The cool thing is the field is not jam packed full of "pros" so literally anyone willing to put in the time to practice can dial their cars in and become competitive.

The whole racing scene is a total mess right now. That was largely brought on by the manufacturers along with external pressure of the economy; primarily real estate. People that race want the best. They want the best batteries, the best motors, cars, tires, servos - all of it. Manufacturers then push design and materials and everything which increases cost. Speaking generally - racers feel entitled and think they are better than they actually are and that by choosing Brand Z; Brand Z owes this racer something? So they seek a sponsorship. Manufacturers started caving ~15 years ago in giving these "driver deals"; where they were a 50% driver (getting 50% off of retail). So these drivers essentially become a contracted driver. They leverage that first deal into other deals; now they are getting 50% off of the chassis, then tires, then electronics. They are now buying directly from the manufacturer rather than buying from the hobby shop and race track that they are racing at. The only utility the race track provides is a place to race. They then start pushing the track owner by saying "I am a sponsored driver, I will pay for races, but I should get practice free" and these bro deals start to permeate through everything. Then you have a sponsored driver break a part at the race track and they want the shop owner to sell them the replacement part at a discount because "They are a team driver, and they know the shop owner gets them for X price and blah blah". The drivers get extremely entitled. You get that track owner that pushes back and says "No". Racer throws a fit and rage quits and "never comes back".

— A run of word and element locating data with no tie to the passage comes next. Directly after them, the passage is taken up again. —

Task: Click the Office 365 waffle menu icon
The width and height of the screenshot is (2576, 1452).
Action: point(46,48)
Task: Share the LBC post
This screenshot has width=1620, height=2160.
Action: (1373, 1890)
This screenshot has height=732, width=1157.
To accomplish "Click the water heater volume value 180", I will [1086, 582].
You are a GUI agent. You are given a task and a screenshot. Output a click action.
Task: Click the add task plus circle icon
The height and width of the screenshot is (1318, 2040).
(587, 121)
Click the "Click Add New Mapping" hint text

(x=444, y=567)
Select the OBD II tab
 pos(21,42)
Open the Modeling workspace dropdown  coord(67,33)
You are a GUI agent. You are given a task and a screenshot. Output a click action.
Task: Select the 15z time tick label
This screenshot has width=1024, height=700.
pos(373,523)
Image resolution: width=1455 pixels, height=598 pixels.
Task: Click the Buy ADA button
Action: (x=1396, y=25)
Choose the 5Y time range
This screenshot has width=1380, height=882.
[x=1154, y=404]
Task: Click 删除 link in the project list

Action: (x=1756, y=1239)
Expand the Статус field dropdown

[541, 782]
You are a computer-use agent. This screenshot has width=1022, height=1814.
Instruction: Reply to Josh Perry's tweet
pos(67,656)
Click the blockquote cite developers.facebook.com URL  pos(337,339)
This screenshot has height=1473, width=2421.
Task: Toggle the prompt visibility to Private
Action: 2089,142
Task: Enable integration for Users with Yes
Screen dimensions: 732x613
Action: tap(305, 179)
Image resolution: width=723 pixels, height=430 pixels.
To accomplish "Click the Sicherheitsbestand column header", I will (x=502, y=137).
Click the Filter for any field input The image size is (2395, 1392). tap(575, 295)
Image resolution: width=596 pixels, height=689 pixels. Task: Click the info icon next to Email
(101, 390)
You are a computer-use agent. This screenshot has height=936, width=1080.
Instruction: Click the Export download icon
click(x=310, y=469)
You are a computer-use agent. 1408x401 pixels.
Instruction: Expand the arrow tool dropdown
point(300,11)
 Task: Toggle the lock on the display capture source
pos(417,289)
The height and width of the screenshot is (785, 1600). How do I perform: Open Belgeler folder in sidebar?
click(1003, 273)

This scene has played out so many times over. The track owner that started out of a passion years ago is now ground down to nothing. Fielding complaints about track surface, refereeing drivers behaviors, tech inspections, ballooning lease payments and more make the romance of owning a track less fun. Only a very few amount of people are capable of weathering the finances and bullcrap of track ownership that this is a diminishing market. I would not hitch my horse to the wagon of competitive racing in the RC segment at all right now. We are going to see a major brand fall in the future (TLR, Associated, XRAY, etc). Some brands just did not diversify as well as they should have and I don't think they will make it. The bashers are the large majority of the market.